Coding exercies for the Fetch Rewards DE job

Fetch Rewards Coding Exercise - Data Engineer

What do I need to do?

This challenge will focus on the similarity between two texts. Your objective is to write a program that takes as inputs two texts and uses a metric to determine how similar they are. Documents that are exactly the same should get a score of 1, and documents that don’t have any words in common should get a score of 0. Please use the samples below to develop your application.

You will have to make a number of decisions as you develop this solution:

  • Do you count punctuation or only words?
  • Which words should matter in the similarity comparison?
  • Do you care about the ordering of words?
  • What metric do you use to assign a numerical value to the similarity?
  • What type of data structures should be used? (Hint: Dictionaries and lists are particularly helpful data structures that can be leveraged to calculate the similarity of two pieces of text.)
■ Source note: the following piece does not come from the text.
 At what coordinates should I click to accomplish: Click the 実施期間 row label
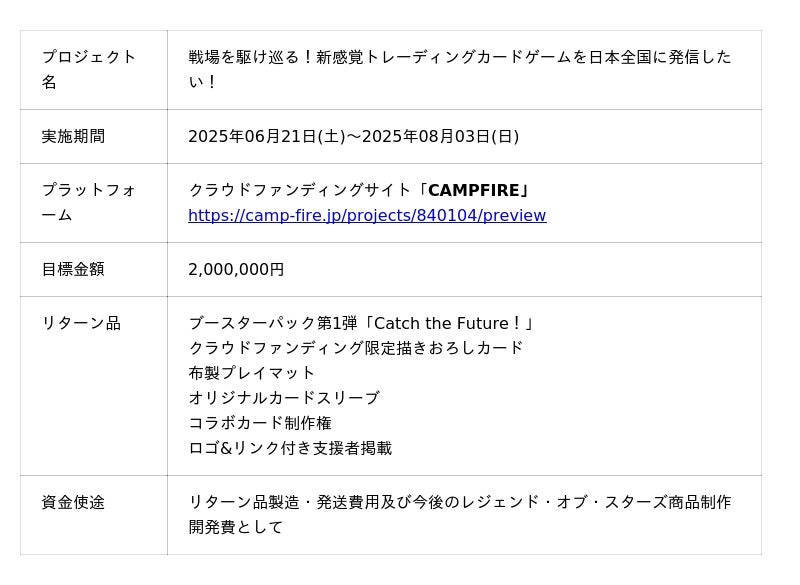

What are the requirements?

  1. The document similarity algorithm does not need to perform well, and you don’t need to account for all edge cases. Focus on having some fun with it and producing code that we can discuss together.
  2. Use the 3 sample texts provided below to develop your app. Samples 1 and 2 should be more similar than samples 1 and 3. You may choose any language you like, but do not import any libraries.
    Examples of libraries you CANNOT use:
    1. scikit-learn
    2. NLTK
    3. spaCy
    4. numpy
  3. The code, at a minimum, must run. Please provide clear instructions on how to run it.
  4. When complete, please upload your codebase to a public Git repo (GitHub, Bitbucket, etc.) and email us the link. Please double-check this is publicly accessible.

Please assume the evaluator does not have prior experience executing programs in your chosen language. Therefore, please include any documentation necessary to accomplish the above requirements.

The Samples

Sample 1

The easiest way to earn points with Fetch Rewards is to just shop for the products you already love. If you have any participating brands on your receipt, you'll get points based on the cost of the products. You don't need to clip any coupons or scan individual barcodes. Just scan each grocery receipt after you shop and we'll find the savings for you.

Sample 2

The easiest way to earn points with Fetch Rewards is to just shop for the items you already buy. If you have any eligible brands on your receipt, you will get points based on the total cost of the products. You do not need to cut out any coupons or scan individual UPCs. Just scan your receipt after you check out and we will find the savings for you.

Sample 3

We are always looking for opportunities for you to earn more points, which is why we also give you a selection of Special Offers. These Special Offers are opportunities to earn bonus points on top of the regular points you earn every time you purchase a participating brand. No need to pre-select these offers, we'll give you the points whether or not you knew about the offer. We just think it is easier that way.

Bonus Points

Package this application as a web service that performs the comparison in response to a POST request containing the two texts in the body of the payload. You may use external libraries (i.e., Flask).

Take it a step further and package the web service in a Docker container that can be built and run locally or pulled down and run via Docker Hub.